At each iteration, the product \(AA^Ts^k\) has a maximum cost of \(O(m^2)\) operations, leading to the estimation given in the hypothesis. \(\square \)

5 Strict non-homogeneous feasibility problem

The problem to consider is:

$$\begin{aligned} (\mathcal {F})\hbox { Find } x\in \mathbb {R}^n, Ax+b> 0, x> 0, \end{aligned}$$

where \(A\) is an \(m\times n\) matrix and \(b\in \mathbb {R}^m\).

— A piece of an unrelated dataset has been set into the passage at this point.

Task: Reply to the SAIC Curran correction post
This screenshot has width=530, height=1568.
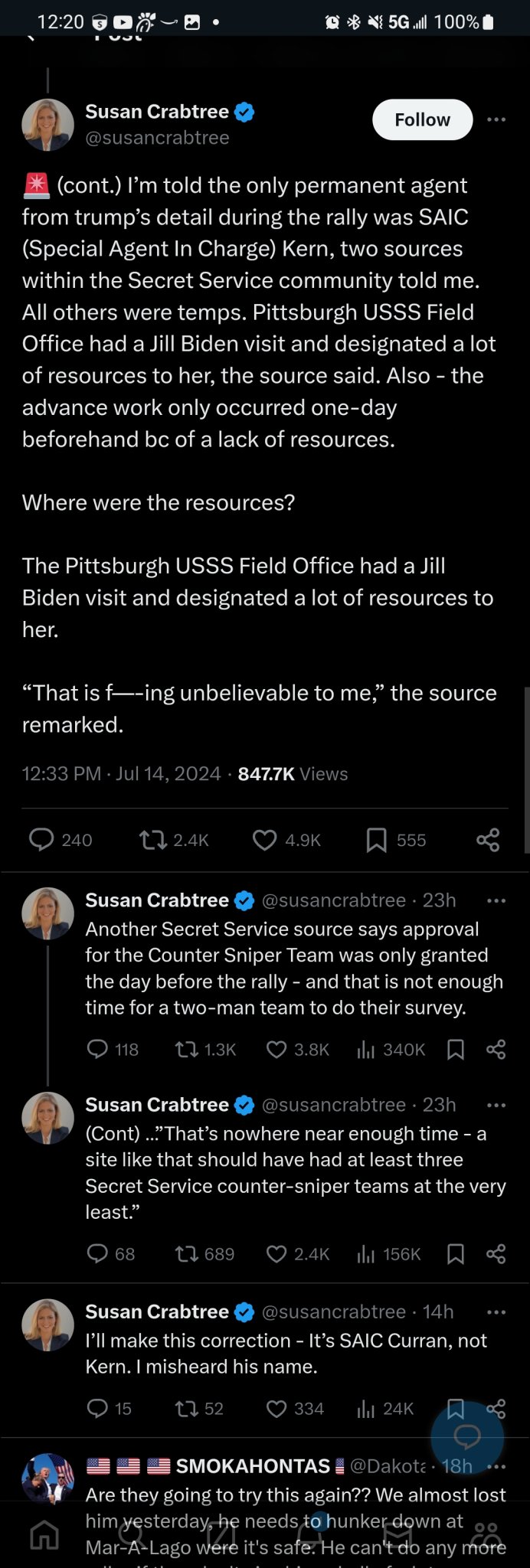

As usual, we can define the following equivalent strict homogeneous problem:

$$\begin{aligned} (\mathcal {F}_h)\hbox { Find } x\in \mathbb {R}^n, Ax+bx_{n+1}> 0,\; (x, x_{n+1})> 0. \end{aligned}$$

A natural adaptation of the previous related convex problem, considered in Sect. 2, is:

$$\begin{aligned}&\min \frac{\rho }{2}\sum _{i=1}^{n+1} x_i^2-\mu \sum _{i=1}^{n+1} \ln x_i-\sum _{i=1}^{m}\log y_i\nonumber \\&\quad \hbox {subject to }y_i=a_i^Tx+b_i x_{n+1},\; i=1,\ldots ,m\nonumber \\&\quad \quad (x,x_{n+1})>0,\; y>0. \end{aligned}$$
(5.1)

Then, similarly to the development of Sect. 2.1 and, as before, designating the Lagrange multipliers associated with the above equality constraints as \(s\in \mathbb {R}^m\), we obtain,:

$$\begin{aligned} x_j(s)=\frac{1}{2\rho }[(A^Ts)_j+\sqrt{(A^Ts)_j^2+4\rho \mu } \quad j=1,\ldots ,n, \end{aligned}$$
(5.2)

and

$$\begin{aligned} x_{n+1}(s)=\frac{1}{2\rho }(b^Ts+\sqrt{(b^Ts)^2+4\rho \mu }. \end{aligned}$$
(5.3)

Also, \(1/s_i=y_i\), for \(i=1,\ldots ,m\), which determines the system:

$$\begin{aligned} \begin{array}{l} 0=F_i(s)=\frac{1}{s_i}-a_i^Tx(s)-b_i x_{n+1}(s)=\\ \\ \frac{1}{s_i}-\frac{1}{2\rho }\left\{ \displaystyle \sum \nolimits _{j=1}^n a_{ij}[(A^Ts)_j+\sqrt{(A^Ts)_j+4\rho \mu }+b_i (b^Ts+\sqrt{(b^Ts)^2+4\rho \mu }\right\} ,\\ \\ i=1,\ldots ,m. \end{array}\nonumber \\ \end{aligned}$$
(5.4)

Note that the results of Sect. 3 are immediately applicable.

6 Conclusions

We describe a new algorithm for the strict homogeneous linear-inequality feasibility problem in the positive orthant. It has some desirable and useful properties:

  • the number of iterations depends only on the given error \(10^{-p}\), for some positive integer \(p\);

  • the overall complexity depends only on \(p\) and the dimensions \(m\) and \(n\) of the problem;

  • it is based only on products of matrices and vectors, and is comparable in terms of arithmetic error and computational time with most known algorithms that use matrix inversion.

  • the algorithm is matrix rank independent.

  • The structure of the method allows parallel procedures to be used.

Our current research is directed to considering the general feasibility problem \(Ax=b, x\ge 0\).